# Written exercise
Please repeat the lines below word for word, beginning at the line that contains "The width and" and stopping after the last line. Leave the pictures out of your answer.
——————————
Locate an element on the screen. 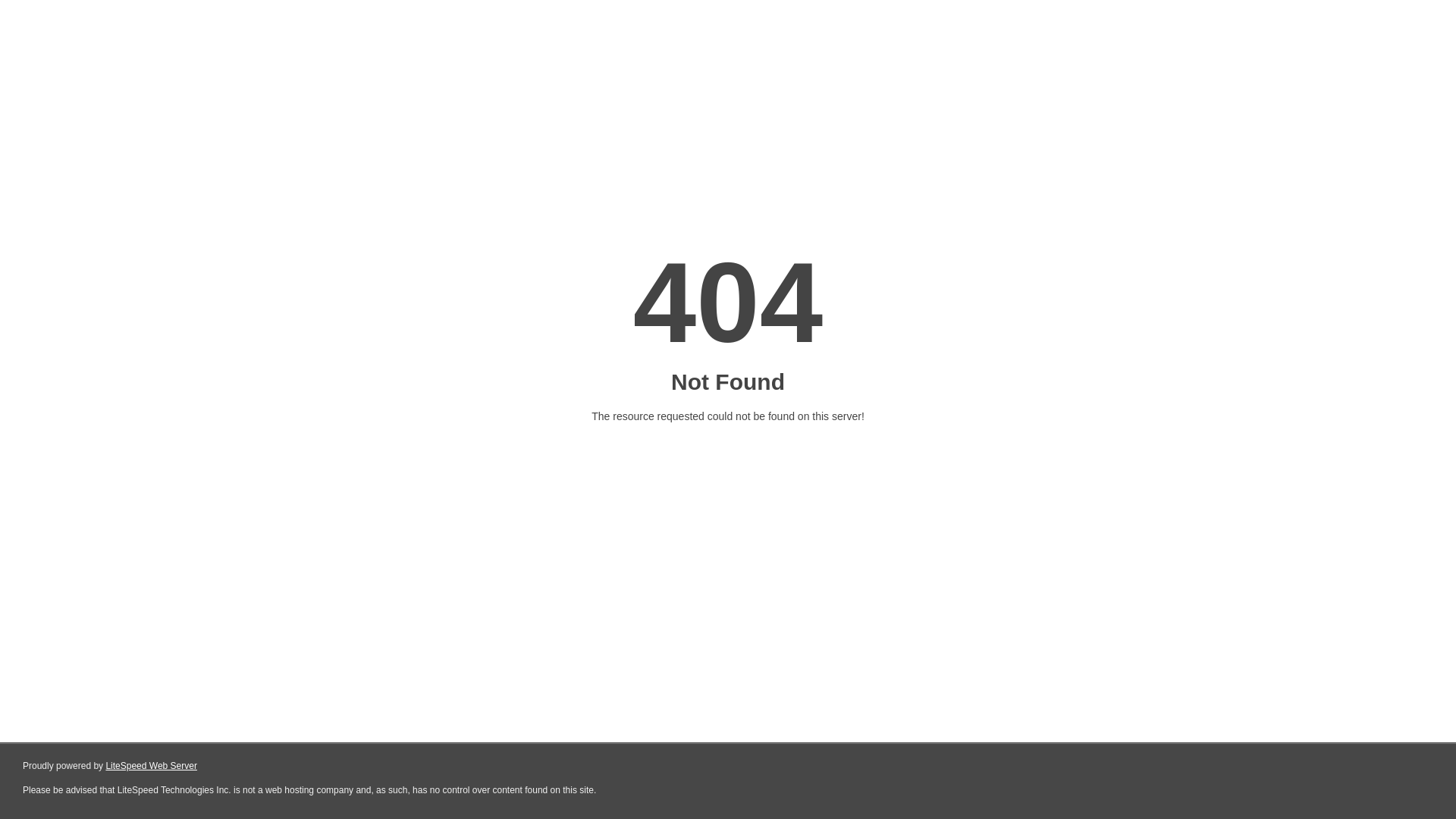 This screenshot has height=819, width=1456. 'LiteSpeed Web Server' is located at coordinates (151, 766).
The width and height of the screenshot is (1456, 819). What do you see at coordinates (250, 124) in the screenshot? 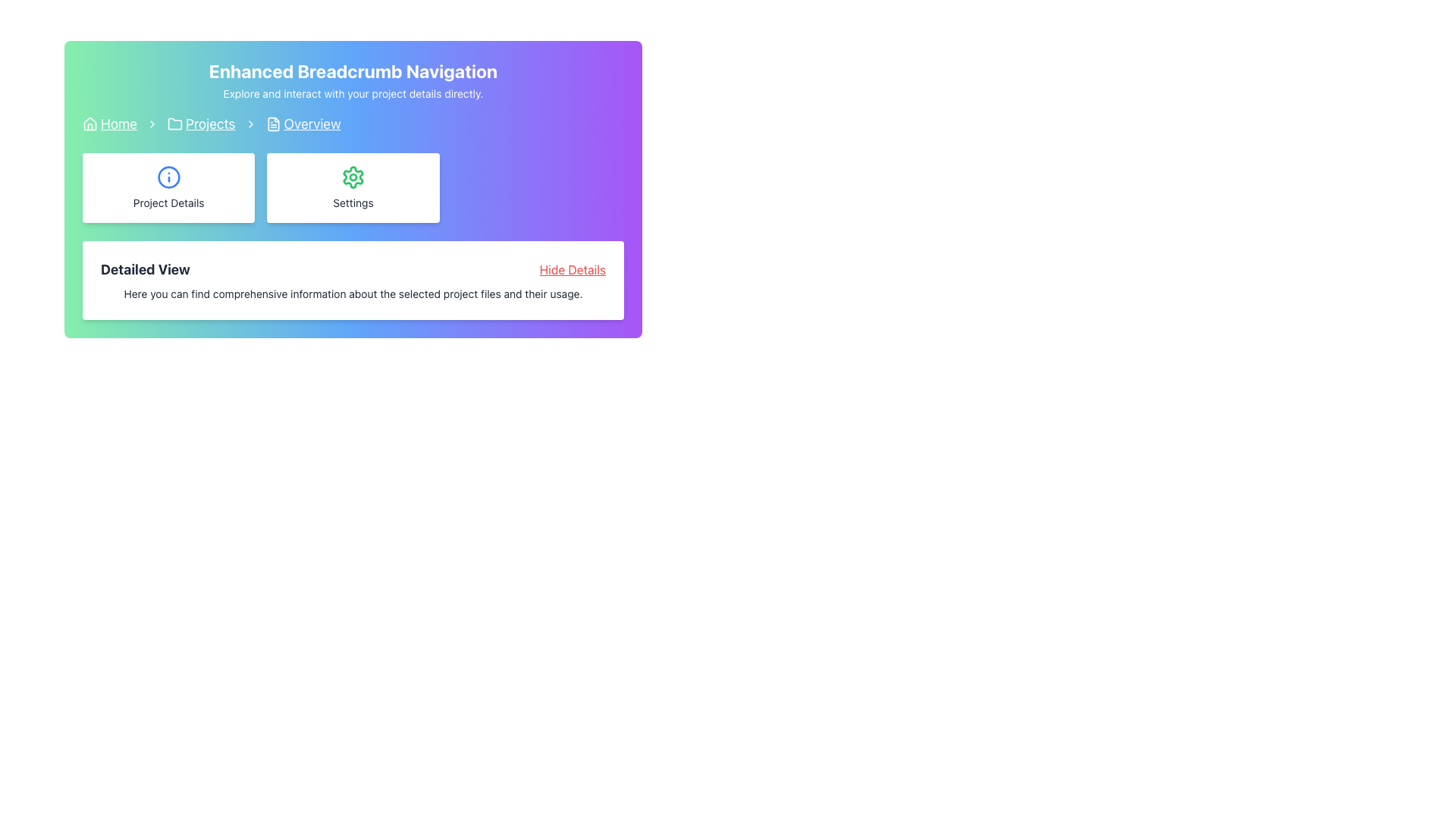
I see `the small right-pointing arrow icon in the breadcrumb navigation bar located between 'Projects' and 'Overview'` at bounding box center [250, 124].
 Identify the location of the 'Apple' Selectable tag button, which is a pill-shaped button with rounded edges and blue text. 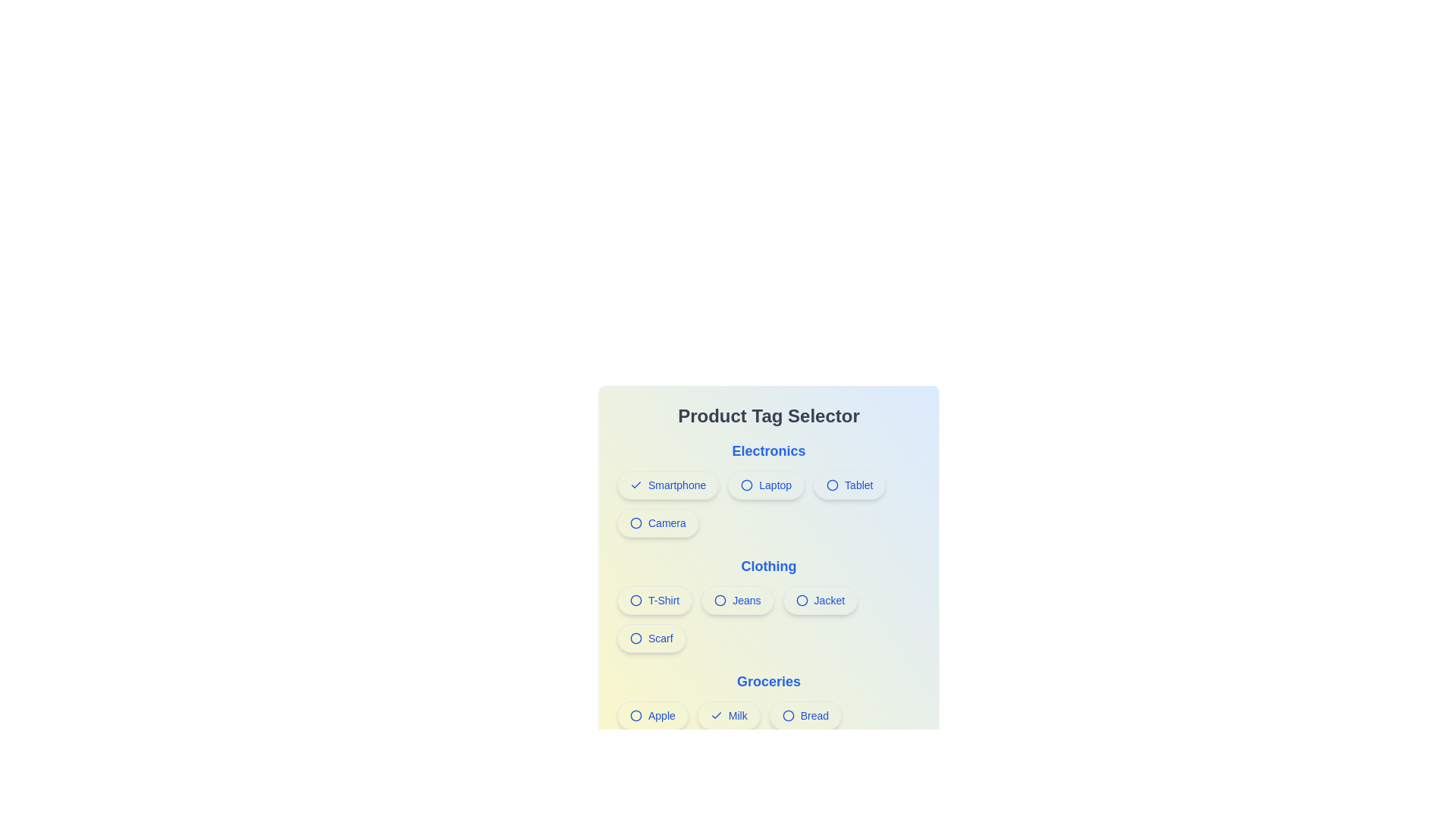
(652, 716).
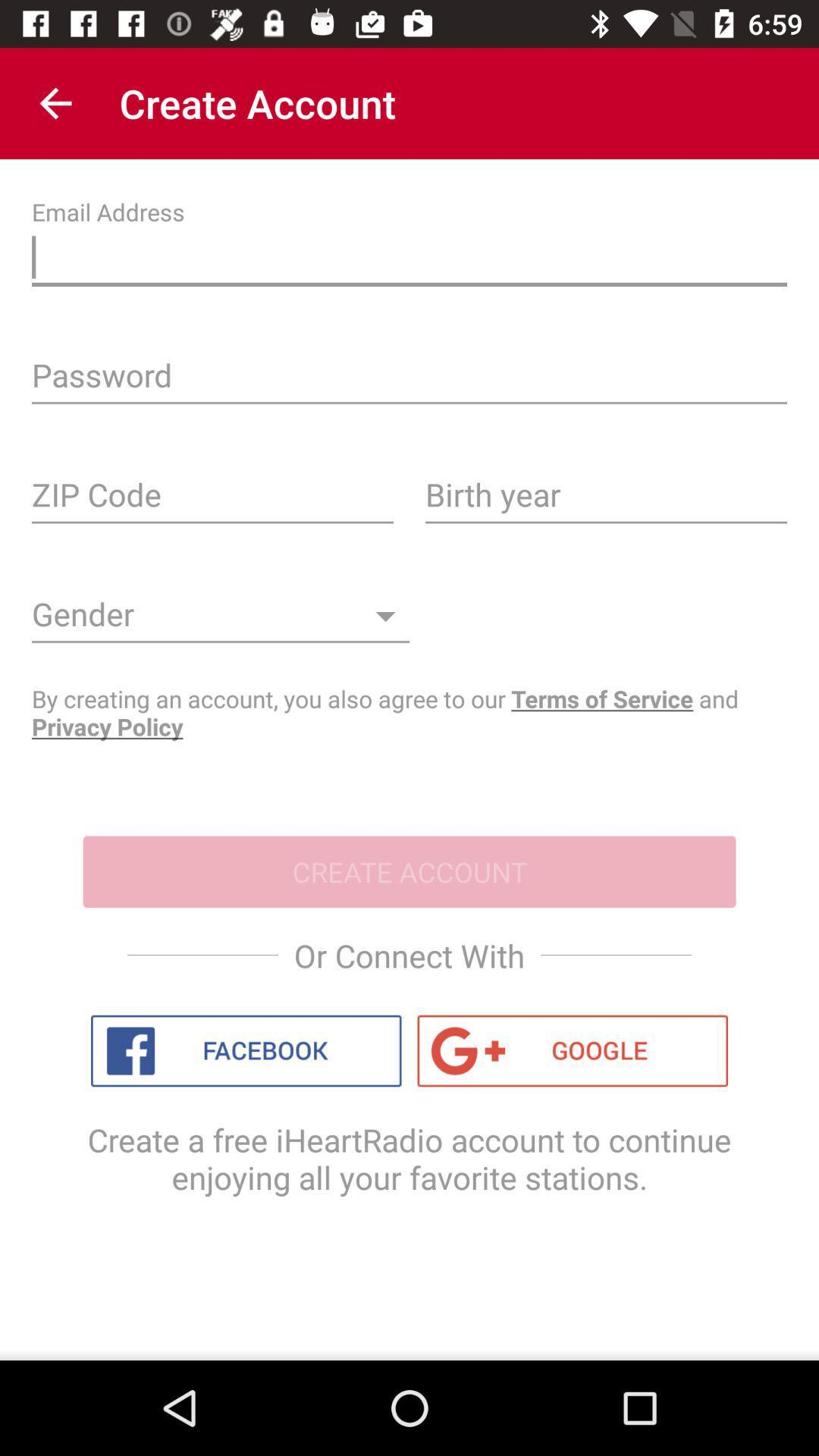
——————————
# Task output
The width and height of the screenshot is (1456, 819). What do you see at coordinates (250, 124) in the screenshot? 
I see `the small right-pointing arrow icon in the breadcrumb navigation bar located between 'Projects' and 'Overview'` at bounding box center [250, 124].
 Identify the location of the 'Apple' Selectable tag button, which is a pill-shaped button with rounded edges and blue text. 
(652, 716).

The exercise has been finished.